Morreu neste domingo (24), no Rio de Janeiro, Jaguar, cartunista e um dos fundadores do jornal O Pasquim, aos 93 anos. A informação foi confirmada pela viúva do artista, Celia Regina Pierantoni, ao jornal O Globo.

Nascido como Sérgio de Magalhães Gomes Jaguaribe, no dia 29 de fevereiro de 1932 — uma data já inusitada —, Jaguar foi um dos maiores nomes do humor gráfico no Brasil e uma figura central na imprensa alternativa durante a ditadura militar (1964-1985).
Irônico, debochado e sempre disposto a desafiar o poder com suas charges e colunas, Jaguar marcou a cultura brasileira com personagens icônicos, páginas memoráveis e declarações que misturavam acidez e bom humor.
Paixão pelos bares, desenhos e o Rio
Mesmo tendo vivido parte da infância em Juiz de Fora e Santos, Jaguar sempre se identificou com o Rio, embora afirmasse: “De carioca autêntico eu não tenho nada. Eu curto o Rio como se fosse um cara de fora.”
Boêmio confesso, chegou a dizer que em um dia chegou a tomar 50 latinhas de cerveja. O amor pelo bar e pela cidade se traduziu em livros como Confesso que Bebi (2001) e Ipanema – Se Não Me Falha a Memória (2000), onde relatava as décadas de ouro da zona sul carioca.
Personagens e traço debochado
Apesar de declarar que “detestava desenhar”, Jaguar criou figuras marcantes no humor nacional. Entre elas, o ratinho Sig, símbolo do Pasquim e admirador de Odete Lara e Tânia Scher. Também ficaram famosos Gastão, o Vomitador, e Bóris, o Homem-Tronco, todos impregnados de crítica social.

REGISTROS:
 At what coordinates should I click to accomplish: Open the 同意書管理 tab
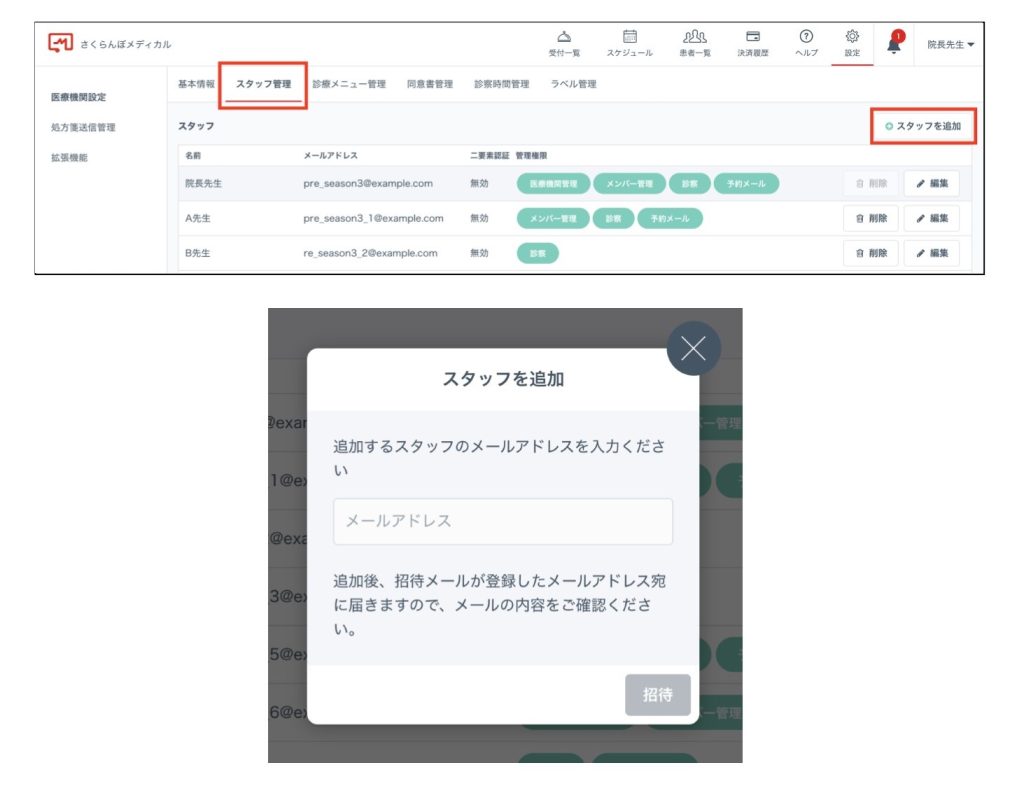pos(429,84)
---
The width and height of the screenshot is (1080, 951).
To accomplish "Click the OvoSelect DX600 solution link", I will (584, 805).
...
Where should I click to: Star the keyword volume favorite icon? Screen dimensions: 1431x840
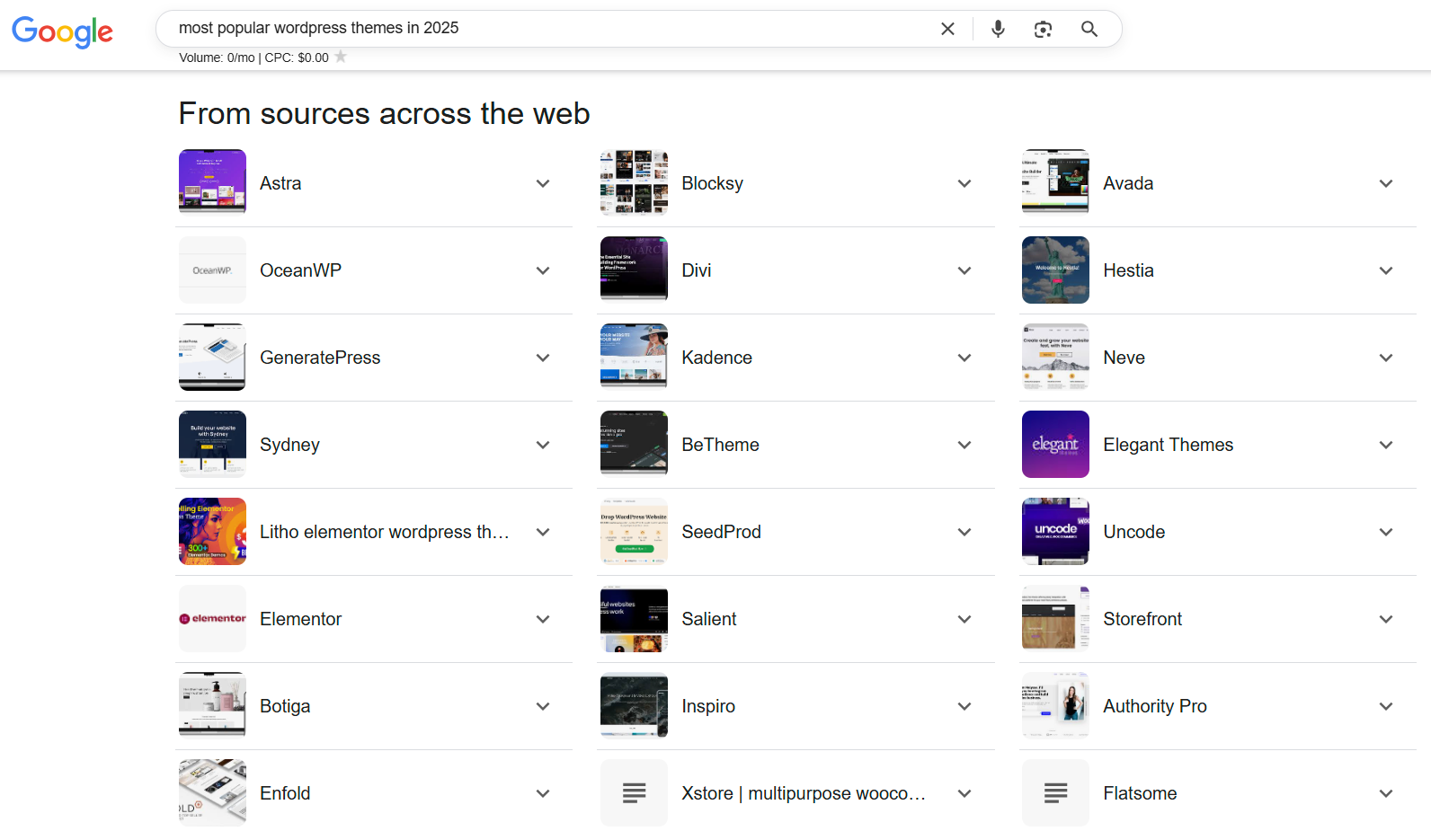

O QUE FAZER:
[a] No texto sobre o cartunista Jaguar, qual era o nome de batismo dele?
[b] Dê sequência ao texto sobre o cartunista Jaguar, começando logo após a última frase apresentada.
Os registros são um material à parte, sem relação com o trecho.

RESPOSTAS:
[a] Sérgio de Magalhães Gomes Jaguaribe.

[b]
Jaguar dizia que sua motivação para desenhar era simples: “Tenho que entregar a porra do desenho, senão não me pagam”.
O Pasquim: resistência em tempos de repressão
Criado em 1969, O Pasquim foi um dos veículos mais combativos da imprensa brasileira durante os anos de chumbo. Jaguar fundou o semanário ao lado de nomes como Sérgio Cabral, Tarso de Castro e Claudius, reunindo colunistas e cartunistas como Ziraldo, Millôr Fernandes, Henfil, Ivan Lessa e Paulo Francis.
A publicação sobreviveu à censura com bom humor e criatividade: chegou a mandar para os censores trechos de Os Sertões e Rachel de Queiroz apenas para dificultar o trabalho da repressão. Ainda assim, muitos da equipe foram presos — incluindo o próprio Jaguar.“Nós esperávamos o AI-5 para lançar um jornal de humor político. Brilhante, né?”, ironizava.
Jaguar na abertura da exposição 'O Pasquim: 50 Anos', no Sesc Ipiranga, em novembro de 2019. Foto: Christina Rufatto/Estadão
Polêmicas, medalhas e ovos
Nunca foi afeito à reverência. Em 1999, protestou contra a entrada de Roberto Campos na ABL com uma promessa de jogar ovos podres. Acabou deixando três ovos cozidos na calçada da Academia como gesto simbólico.
Mais tarde, devolveu a Medalha Pedro Ernesto da Câmara do Rio ao descobrir que o então deputado Roberto Jefferson também a receberia.
Em 2008, Jaguar e Ziraldo receberam indenizações da Comissão de Anistia por perseguição durante o regime militar. Jaguar teve direito a R$ 1 milhão e pensão mensal de R$ 4 mil. A reação negativa à reparação o incomodou profundamente.
Banco do Brasil, disciplina e prisão
Antes da fama, trabalhou por 17 anos no Banco do Brasil, onde dizia ter aprendido disciplina: "Nunca tive uma falta. Isso foi fundamental na minha vida."
Mesmo durante a boemia e as aventuras jornalísticas, dizia que sempre entregava seus trabalhos no prazo. A rotina só mudou quando precisou escolher entre o banco e o Pasquim.
Foi preso durante o auge da repressão ao jornal. Para despistar, chegou a se esconder na casa de Flávio Cavalcanti, apresentador de direita. Entregou-se por lealdade a Paulo Francis e enfrentou a cadeia com doses de humor e cachaça, que, segundo ele, subornava os guardas para conseguir.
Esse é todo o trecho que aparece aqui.